== YOUR GOAL ==
Copy every record exactly, with nothing left out.

== LISTED ENTRIES ==
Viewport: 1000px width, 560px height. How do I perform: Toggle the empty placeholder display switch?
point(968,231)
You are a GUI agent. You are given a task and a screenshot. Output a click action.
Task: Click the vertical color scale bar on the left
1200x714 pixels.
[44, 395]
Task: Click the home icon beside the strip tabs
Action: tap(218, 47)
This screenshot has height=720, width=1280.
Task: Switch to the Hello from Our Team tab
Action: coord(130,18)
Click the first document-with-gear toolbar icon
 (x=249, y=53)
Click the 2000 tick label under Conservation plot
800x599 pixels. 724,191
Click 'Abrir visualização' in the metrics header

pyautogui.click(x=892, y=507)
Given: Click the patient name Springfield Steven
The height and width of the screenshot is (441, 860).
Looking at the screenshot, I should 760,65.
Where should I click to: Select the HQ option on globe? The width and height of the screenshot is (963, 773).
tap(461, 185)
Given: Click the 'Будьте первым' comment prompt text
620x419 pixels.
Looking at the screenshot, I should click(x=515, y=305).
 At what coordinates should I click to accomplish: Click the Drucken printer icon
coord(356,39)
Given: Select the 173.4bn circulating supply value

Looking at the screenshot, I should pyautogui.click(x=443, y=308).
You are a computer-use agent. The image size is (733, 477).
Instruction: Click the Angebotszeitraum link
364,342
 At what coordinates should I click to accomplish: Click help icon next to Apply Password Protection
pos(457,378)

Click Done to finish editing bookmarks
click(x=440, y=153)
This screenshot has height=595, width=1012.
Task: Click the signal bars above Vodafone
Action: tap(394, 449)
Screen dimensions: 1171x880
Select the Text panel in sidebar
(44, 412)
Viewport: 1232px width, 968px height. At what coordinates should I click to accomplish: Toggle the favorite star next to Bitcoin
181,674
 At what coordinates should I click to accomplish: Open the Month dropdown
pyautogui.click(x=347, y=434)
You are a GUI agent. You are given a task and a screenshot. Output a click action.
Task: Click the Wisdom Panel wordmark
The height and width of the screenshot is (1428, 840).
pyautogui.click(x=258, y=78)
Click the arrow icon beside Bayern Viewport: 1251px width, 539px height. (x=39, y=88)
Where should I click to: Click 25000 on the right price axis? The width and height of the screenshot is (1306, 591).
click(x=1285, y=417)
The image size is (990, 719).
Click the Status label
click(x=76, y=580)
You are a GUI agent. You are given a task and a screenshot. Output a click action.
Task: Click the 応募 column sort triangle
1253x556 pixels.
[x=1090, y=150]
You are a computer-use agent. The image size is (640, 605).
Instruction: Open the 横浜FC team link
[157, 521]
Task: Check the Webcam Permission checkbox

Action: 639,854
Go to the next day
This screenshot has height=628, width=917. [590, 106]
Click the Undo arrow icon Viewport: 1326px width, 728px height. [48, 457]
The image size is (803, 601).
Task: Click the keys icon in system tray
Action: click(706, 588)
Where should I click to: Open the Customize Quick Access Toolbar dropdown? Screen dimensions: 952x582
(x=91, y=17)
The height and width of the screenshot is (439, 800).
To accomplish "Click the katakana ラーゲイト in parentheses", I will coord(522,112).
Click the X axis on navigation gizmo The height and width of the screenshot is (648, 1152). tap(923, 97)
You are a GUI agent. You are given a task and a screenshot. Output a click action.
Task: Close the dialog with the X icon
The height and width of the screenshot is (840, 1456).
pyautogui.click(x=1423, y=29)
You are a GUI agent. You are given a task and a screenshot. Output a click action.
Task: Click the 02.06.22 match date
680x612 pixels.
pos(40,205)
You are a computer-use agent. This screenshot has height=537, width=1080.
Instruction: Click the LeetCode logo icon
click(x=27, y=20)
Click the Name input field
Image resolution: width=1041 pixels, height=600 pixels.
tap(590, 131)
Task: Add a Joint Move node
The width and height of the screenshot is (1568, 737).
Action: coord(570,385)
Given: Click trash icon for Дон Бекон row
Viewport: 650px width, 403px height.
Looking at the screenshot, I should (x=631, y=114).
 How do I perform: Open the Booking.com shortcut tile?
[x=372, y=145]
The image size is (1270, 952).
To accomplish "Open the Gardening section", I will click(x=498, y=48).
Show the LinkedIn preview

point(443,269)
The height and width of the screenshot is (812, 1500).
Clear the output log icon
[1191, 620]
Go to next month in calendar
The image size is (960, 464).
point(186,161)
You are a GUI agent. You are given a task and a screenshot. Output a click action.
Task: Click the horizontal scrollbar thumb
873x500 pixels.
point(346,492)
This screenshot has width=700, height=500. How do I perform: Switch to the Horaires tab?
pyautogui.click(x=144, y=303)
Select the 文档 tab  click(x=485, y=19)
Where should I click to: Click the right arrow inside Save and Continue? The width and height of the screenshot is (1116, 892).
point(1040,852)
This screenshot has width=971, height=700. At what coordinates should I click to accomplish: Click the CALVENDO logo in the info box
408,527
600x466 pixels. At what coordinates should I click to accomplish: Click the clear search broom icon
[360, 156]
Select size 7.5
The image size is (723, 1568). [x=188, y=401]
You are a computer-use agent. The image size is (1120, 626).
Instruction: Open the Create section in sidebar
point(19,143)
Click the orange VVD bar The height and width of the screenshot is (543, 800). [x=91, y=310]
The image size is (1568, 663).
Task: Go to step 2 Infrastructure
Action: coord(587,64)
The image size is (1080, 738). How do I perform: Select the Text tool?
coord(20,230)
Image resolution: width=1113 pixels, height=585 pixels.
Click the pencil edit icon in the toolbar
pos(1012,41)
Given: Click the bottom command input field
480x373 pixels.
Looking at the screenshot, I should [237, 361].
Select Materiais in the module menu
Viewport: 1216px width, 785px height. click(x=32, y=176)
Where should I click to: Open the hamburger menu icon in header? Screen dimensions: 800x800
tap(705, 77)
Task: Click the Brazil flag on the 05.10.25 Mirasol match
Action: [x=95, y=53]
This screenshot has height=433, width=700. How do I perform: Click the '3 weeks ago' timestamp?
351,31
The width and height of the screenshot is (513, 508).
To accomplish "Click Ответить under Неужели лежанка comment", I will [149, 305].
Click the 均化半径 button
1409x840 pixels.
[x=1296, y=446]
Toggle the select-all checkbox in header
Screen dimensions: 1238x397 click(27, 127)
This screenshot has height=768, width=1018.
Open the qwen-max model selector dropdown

== ANSWER BOX ==
Viewport: 1000px width, 560px height. How do I perform: Toggle the empty placeholder display switch?
point(968,231)
You are a GUI agent. You are given a task and a screenshot. Output a click action.
Task: Click the vertical color scale bar on the left
1200x714 pixels.
[44, 395]
Task: Click the home icon beside the strip tabs
Action: tap(218, 47)
This screenshot has height=720, width=1280.
Task: Switch to the Hello from Our Team tab
Action: coord(130,18)
Click the first document-with-gear toolbar icon
 (x=249, y=53)
Click the 2000 tick label under Conservation plot
800x599 pixels. 724,191
Click 'Abrir visualização' in the metrics header

pyautogui.click(x=892, y=507)
Given: Click the patient name Springfield Steven
The height and width of the screenshot is (441, 860).
Looking at the screenshot, I should 760,65.
Where should I click to: Select the HQ option on globe? The width and height of the screenshot is (963, 773).
tap(461, 185)
Given: Click the 'Будьте первым' comment prompt text
620x419 pixels.
Looking at the screenshot, I should click(x=515, y=305).
 At what coordinates should I click to accomplish: Click the Drucken printer icon
coord(356,39)
Given: Select the 173.4bn circulating supply value

Looking at the screenshot, I should pyautogui.click(x=443, y=308).
You are a computer-use agent. The image size is (733, 477).
Instruction: Click the Angebotszeitraum link
364,342
 At what coordinates should I click to accomplish: Click help icon next to Apply Password Protection
pos(457,378)

Click Done to finish editing bookmarks
click(x=440, y=153)
This screenshot has height=595, width=1012.
Task: Click the signal bars above Vodafone
Action: tap(394, 449)
Screen dimensions: 1171x880
Select the Text panel in sidebar
(44, 412)
Viewport: 1232px width, 968px height. At what coordinates should I click to accomplish: Toggle the favorite star next to Bitcoin
181,674
 At what coordinates should I click to accomplish: Open the Month dropdown
pyautogui.click(x=347, y=434)
You are a GUI agent. You are given a task and a screenshot. Output a click action.
Task: Click the Wisdom Panel wordmark
The height and width of the screenshot is (1428, 840).
pyautogui.click(x=258, y=78)
Click the arrow icon beside Bayern Viewport: 1251px width, 539px height. (x=39, y=88)
Where should I click to: Click 25000 on the right price axis? The width and height of the screenshot is (1306, 591).
click(x=1285, y=417)
The image size is (990, 719).
Click the Status label
click(x=76, y=580)
You are a GUI agent. You are given a task and a screenshot. Output a click action.
Task: Click the 応募 column sort triangle
1253x556 pixels.
[x=1090, y=150]
You are a computer-use agent. The image size is (640, 605).
Instruction: Open the 横浜FC team link
[157, 521]
Task: Check the Webcam Permission checkbox

Action: 639,854
Go to the next day
This screenshot has height=628, width=917. [590, 106]
Click the Undo arrow icon Viewport: 1326px width, 728px height. [48, 457]
The image size is (803, 601).
Task: Click the keys icon in system tray
Action: click(706, 588)
Where should I click to: Open the Customize Quick Access Toolbar dropdown? Screen dimensions: 952x582
(x=91, y=17)
The height and width of the screenshot is (439, 800).
To accomplish "Click the katakana ラーゲイト in parentheses", I will coord(522,112).
Click the X axis on navigation gizmo The height and width of the screenshot is (648, 1152). tap(923, 97)
You are a GUI agent. You are given a task and a screenshot. Output a click action.
Task: Close the dialog with the X icon
The height and width of the screenshot is (840, 1456).
pyautogui.click(x=1423, y=29)
You are a GUI agent. You are given a task and a screenshot. Output a click action.
Task: Click the 02.06.22 match date
680x612 pixels.
pos(40,205)
You are a computer-use agent. This screenshot has height=537, width=1080.
Instruction: Click the LeetCode logo icon
click(x=27, y=20)
Click the Name input field
Image resolution: width=1041 pixels, height=600 pixels.
tap(590, 131)
Task: Add a Joint Move node
The width and height of the screenshot is (1568, 737).
Action: coord(570,385)
Given: Click trash icon for Дон Бекон row
Viewport: 650px width, 403px height.
Looking at the screenshot, I should (x=631, y=114).
 How do I perform: Open the Booking.com shortcut tile?
[x=372, y=145]
The image size is (1270, 952).
To accomplish "Open the Gardening section", I will click(x=498, y=48).
Show the LinkedIn preview

point(443,269)
The height and width of the screenshot is (812, 1500).
Clear the output log icon
[1191, 620]
Go to next month in calendar
The image size is (960, 464).
point(186,161)
You are a GUI agent. You are given a task and a screenshot. Output a click action.
Task: Click the horizontal scrollbar thumb
873x500 pixels.
point(346,492)
This screenshot has width=700, height=500. How do I perform: Switch to the Horaires tab?
pyautogui.click(x=144, y=303)
Select the 文档 tab  click(x=485, y=19)
Where should I click to: Click the right arrow inside Save and Continue? The width and height of the screenshot is (1116, 892).
point(1040,852)
This screenshot has width=971, height=700. At what coordinates should I click to accomplish: Click the CALVENDO logo in the info box
408,527
600x466 pixels. At what coordinates should I click to accomplish: Click the clear search broom icon
[360, 156]
Select size 7.5
The image size is (723, 1568). [x=188, y=401]
You are a computer-use agent. The image size is (1120, 626).
Instruction: Open the Create section in sidebar
point(19,143)
Click the orange VVD bar The height and width of the screenshot is (543, 800). [x=91, y=310]
The image size is (1568, 663).
Task: Go to step 2 Infrastructure
Action: coord(587,64)
The image size is (1080, 738). How do I perform: Select the Text tool?
coord(20,230)
Image resolution: width=1113 pixels, height=585 pixels.
Click the pencil edit icon in the toolbar
pos(1012,41)
Given: Click the bottom command input field
480x373 pixels.
Looking at the screenshot, I should [237, 361].
Select Materiais in the module menu
Viewport: 1216px width, 785px height. click(x=32, y=176)
Where should I click to: Open the hamburger menu icon in header? Screen dimensions: 800x800
tap(705, 77)
Task: Click the Brazil flag on the 05.10.25 Mirasol match
Action: [x=95, y=53]
This screenshot has height=433, width=700. How do I perform: Click the '3 weeks ago' timestamp?
351,31
The width and height of the screenshot is (513, 508).
To accomplish "Click Ответить under Неужели лежанка comment", I will [149, 305].
Click the 均化半径 button
1409x840 pixels.
[x=1296, y=446]
Toggle the select-all checkbox in header
Screen dimensions: 1238x397 click(27, 127)
This screenshot has height=768, width=1018.
Open the qwen-max model selector dropdown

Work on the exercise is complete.